К нам подходит какой-то пожилой человек, на хорошем русском языке объясняет, что сам он белорус, но большую часть жизни прожил на Украине. Ему лет за шестьдесят, шепелявит, передних зубов нет, невысокий, складный, розовощекий, улыбчивый, аккуратно, даже модно одет, на нем потертый, но чистый светлый плащ. Поговорили о том-сем, расспрашивает о Москве. О себе сказал только, что в Америку приехал поздно, после сорока здесь делать нечего, если ты, конечно, не гений. А он не гений, простой рабочий.

— Но как вам удается?

— Что? — спросил он.





— Ну… такой внешний вид… такая чистоплотность?

Тут наш новый знакомый довольно усмехнулся.

— Уметь надо, — ответил он. — Переночую где-нибудь в подъезде, я ночлежек не люблю, и иду с утра пить кофе в «Макдональдс», четвертаки у меня всегда есть, люди Христа ради подают. Потом пешком в Библиотеку конгресса. Там сразу в туалет ныряю, умываюсь, бреюсь, чищу зубы, ногти. И уж после этого — в читальный зал.

— И что вы читаете?

— Не догадываетесь? Кого я могу читать в моем положении? Ну, догадайтесь, это так просто! Конечно, Достоевского.

— Только Достоевского?

— В основном — да. Во всяком случае только русскую литературу. Достоевского я открыл для себя уже в Америке.

— И на каком языке вы читаете?

— На русском, конечно. Волнуюсь, правда: в библиотеки перестают пускать бродяг. Законы против нас принимают… Но разве я похож на бродягу? Правда, нет?

— Нет, — согласились мы.
================
- [ЗАДАНИЯ И УПРАЖНЕНИЯ]
(1) Перепишите часть отрывка от слов «Тут наш новый» до слов «языке вы читаете?», заменив «Достоевского» на «Толстого».
(2) Перечислите все действия, которые, по словам пожилого человека из отрывка, он совершает в туалете Библиотеки конгресса.

Сохраненные записи
================
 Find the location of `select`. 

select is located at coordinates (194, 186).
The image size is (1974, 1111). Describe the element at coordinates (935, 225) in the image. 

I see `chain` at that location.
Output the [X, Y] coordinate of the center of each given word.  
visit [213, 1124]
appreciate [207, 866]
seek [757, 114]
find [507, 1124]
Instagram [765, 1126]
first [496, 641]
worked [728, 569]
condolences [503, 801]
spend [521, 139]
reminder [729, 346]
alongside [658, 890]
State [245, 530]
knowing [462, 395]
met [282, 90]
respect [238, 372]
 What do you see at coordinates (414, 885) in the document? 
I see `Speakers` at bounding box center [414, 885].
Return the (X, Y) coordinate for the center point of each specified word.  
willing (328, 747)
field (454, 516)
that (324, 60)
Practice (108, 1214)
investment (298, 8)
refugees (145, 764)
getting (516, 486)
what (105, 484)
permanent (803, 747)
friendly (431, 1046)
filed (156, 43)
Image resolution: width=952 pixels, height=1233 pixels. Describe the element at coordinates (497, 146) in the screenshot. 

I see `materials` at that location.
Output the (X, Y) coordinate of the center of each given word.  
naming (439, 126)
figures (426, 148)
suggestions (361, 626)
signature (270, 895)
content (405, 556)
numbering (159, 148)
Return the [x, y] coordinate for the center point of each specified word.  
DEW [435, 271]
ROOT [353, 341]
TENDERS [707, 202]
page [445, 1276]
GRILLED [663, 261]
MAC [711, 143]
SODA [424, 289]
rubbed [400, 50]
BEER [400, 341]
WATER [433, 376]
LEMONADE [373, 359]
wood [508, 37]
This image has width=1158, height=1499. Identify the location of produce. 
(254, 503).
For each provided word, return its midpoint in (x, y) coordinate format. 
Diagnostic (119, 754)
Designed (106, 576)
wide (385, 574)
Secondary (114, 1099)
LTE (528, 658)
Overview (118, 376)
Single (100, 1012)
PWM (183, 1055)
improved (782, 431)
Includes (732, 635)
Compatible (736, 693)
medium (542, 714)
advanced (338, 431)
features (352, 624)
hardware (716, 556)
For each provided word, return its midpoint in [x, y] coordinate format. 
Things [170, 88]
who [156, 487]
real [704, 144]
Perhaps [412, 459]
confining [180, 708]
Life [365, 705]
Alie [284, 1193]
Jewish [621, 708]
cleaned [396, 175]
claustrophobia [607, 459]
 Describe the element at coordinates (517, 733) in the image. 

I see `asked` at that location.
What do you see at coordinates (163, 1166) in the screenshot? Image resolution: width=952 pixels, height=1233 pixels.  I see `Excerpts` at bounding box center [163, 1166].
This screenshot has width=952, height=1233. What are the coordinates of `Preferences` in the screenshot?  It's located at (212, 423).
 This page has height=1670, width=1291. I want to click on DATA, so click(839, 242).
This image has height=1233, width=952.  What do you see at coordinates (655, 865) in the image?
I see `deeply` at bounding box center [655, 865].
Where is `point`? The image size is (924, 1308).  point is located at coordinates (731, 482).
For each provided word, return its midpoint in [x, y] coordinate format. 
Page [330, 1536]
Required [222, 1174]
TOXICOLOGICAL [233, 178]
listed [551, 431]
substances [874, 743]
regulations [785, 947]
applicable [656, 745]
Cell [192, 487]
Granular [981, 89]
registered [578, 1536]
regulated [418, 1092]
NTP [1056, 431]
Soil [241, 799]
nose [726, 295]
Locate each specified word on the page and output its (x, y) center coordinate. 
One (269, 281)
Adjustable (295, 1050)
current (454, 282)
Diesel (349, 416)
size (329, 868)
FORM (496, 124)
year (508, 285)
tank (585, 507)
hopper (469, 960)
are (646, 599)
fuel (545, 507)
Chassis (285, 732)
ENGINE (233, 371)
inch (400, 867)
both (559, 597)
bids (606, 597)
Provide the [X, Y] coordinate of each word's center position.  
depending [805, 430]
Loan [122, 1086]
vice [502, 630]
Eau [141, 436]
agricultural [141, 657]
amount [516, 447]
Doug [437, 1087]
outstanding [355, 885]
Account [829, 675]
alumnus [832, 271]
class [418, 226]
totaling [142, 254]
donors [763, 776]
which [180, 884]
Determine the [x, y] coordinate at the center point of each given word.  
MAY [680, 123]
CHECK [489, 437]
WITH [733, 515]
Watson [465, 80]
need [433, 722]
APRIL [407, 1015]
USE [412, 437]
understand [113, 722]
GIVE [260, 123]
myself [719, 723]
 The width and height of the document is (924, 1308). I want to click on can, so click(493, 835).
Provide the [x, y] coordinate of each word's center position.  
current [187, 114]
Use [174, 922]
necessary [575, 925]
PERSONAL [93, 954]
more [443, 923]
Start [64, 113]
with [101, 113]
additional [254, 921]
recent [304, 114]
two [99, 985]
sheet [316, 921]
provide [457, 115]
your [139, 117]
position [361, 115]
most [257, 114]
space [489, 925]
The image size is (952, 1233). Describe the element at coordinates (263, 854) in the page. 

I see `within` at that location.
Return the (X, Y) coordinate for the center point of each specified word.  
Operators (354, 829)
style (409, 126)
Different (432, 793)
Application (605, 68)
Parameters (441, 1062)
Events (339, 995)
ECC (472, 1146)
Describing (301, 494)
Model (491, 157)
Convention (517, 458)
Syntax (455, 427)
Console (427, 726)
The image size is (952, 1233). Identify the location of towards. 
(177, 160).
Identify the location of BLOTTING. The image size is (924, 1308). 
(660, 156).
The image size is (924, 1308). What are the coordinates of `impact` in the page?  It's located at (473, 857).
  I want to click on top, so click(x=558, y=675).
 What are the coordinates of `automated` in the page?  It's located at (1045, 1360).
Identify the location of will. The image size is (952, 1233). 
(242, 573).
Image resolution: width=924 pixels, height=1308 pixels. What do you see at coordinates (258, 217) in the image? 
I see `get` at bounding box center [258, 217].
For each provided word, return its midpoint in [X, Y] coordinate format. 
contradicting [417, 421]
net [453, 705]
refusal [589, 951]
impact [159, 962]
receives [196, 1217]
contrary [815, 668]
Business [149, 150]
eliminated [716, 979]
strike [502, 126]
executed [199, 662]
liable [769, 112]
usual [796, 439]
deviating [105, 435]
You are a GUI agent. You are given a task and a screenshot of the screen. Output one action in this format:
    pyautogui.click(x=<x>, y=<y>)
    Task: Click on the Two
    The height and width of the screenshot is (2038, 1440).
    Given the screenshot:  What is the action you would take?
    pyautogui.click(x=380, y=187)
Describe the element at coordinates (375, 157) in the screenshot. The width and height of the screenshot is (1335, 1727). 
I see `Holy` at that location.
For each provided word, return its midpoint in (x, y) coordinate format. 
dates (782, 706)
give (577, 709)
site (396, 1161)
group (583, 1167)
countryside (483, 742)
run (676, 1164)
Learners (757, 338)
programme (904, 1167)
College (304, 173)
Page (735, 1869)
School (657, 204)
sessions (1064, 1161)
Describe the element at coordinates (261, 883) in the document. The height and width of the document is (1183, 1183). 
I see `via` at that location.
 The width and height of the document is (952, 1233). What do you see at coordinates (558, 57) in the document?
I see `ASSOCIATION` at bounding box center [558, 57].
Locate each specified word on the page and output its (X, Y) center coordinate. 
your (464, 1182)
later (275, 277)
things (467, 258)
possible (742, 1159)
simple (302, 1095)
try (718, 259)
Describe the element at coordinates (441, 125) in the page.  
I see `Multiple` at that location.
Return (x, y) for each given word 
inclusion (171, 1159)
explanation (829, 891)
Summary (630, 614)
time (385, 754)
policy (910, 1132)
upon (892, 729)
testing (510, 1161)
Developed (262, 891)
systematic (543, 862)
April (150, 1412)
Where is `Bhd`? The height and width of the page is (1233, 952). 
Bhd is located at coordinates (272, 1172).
================
- [ОТВЕТЫ К ЗАДАНИЯМ]
(1)
Тут наш новый знакомый довольно усмехнулся.

— Уметь надо, — ответил он. — Переночую где-нибудь в подъезде, я ночлежек не люблю, и иду с утра пить кофе в «Макдональдс», четвертаки у меня всегда есть, люди Христа ради подают. Потом пешком в Библиотеку конгресса. Там сразу в туалет ныряю, умываюсь, бреюсь, чищу зубы, ногти. И уж после этого — в читальный зал.

— И что вы читаете?

— Не догадываетесь? Кого я могу читать в моем положении? Ну, догадайтесь, это так просто! Конечно, Толстого.

— Только Толстого?

— В основном — да. Во всяком случае только русскую литературу. Толстого я открыл для себя уже в Америке.

— И на каком языке вы читаете?

(2) Умывается, бреется, чистит зубы, чистит ногти.